Il se réfère notamment à une conjugaison d’entraves bureaucratiques et au manque de volonté politique qui rend pratiquement impossible le fait de former des associations. Bien que la Constitution reconnaisse, dans son article 54, les droits de réunion, de manifestation et d’association (bien que l’article 62 avertisse que l’exercice de ces libertés est interdit s’il est exercé contre “l’existence et les objectifs de l’État socialiste”), pour que le ministère de la Justice autorise l’enregistrement d’une association dans le registre approprié, elle doit recevoir l’aval d’une entité étatique”, qui devient l’interlocutrice de cette association, qui la contrôle et qui la prend en compte”, dit Dmitri Prieto, fondateur de l’Observatoire critique.

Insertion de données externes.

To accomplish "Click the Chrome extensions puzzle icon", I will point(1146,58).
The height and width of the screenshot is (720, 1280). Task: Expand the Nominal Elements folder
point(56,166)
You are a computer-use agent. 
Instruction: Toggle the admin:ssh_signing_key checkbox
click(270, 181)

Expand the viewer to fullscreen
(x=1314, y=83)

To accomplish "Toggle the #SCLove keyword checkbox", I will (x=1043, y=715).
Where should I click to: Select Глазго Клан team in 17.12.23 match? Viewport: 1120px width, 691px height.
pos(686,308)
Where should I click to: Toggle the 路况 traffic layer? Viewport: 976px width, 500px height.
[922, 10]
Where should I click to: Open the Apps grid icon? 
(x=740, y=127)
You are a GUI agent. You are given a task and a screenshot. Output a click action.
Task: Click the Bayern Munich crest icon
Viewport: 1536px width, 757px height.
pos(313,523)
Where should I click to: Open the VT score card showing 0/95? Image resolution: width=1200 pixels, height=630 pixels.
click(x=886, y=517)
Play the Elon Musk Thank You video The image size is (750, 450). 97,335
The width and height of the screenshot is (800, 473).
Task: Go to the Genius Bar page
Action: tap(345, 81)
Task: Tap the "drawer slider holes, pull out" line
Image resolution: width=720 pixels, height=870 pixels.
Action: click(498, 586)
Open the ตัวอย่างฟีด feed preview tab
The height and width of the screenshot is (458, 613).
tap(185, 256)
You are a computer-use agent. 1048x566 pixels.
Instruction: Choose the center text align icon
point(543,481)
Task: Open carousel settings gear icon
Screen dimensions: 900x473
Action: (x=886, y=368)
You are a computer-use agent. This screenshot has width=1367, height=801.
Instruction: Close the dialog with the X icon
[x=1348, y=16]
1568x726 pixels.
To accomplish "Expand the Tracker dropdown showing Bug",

L’enregistrement tarde des années pour arriver (quand il arrive), de sorte que les collectifs choisissent d’autres moyens comme la création de chaires universitaires ou des projets intégrées à des centres culturels :  “Tant qu’il n’y a pas de confrontation avec le système actuel, les autorités ne créent pas d’obstacles, mais celles-ci peuvent créer des malentendus, ne pas apporter de ressources et empêcher toute visibilité de l’association, dit-il. Toute initiative individuelle associative est diabolisée systématiquement, d’autant plus si elle a un caractère politique. Questionner sur le fond les structures politiques et sociales c’est très difficile, et en plus c’est suicidaire”, regrette Yasmín.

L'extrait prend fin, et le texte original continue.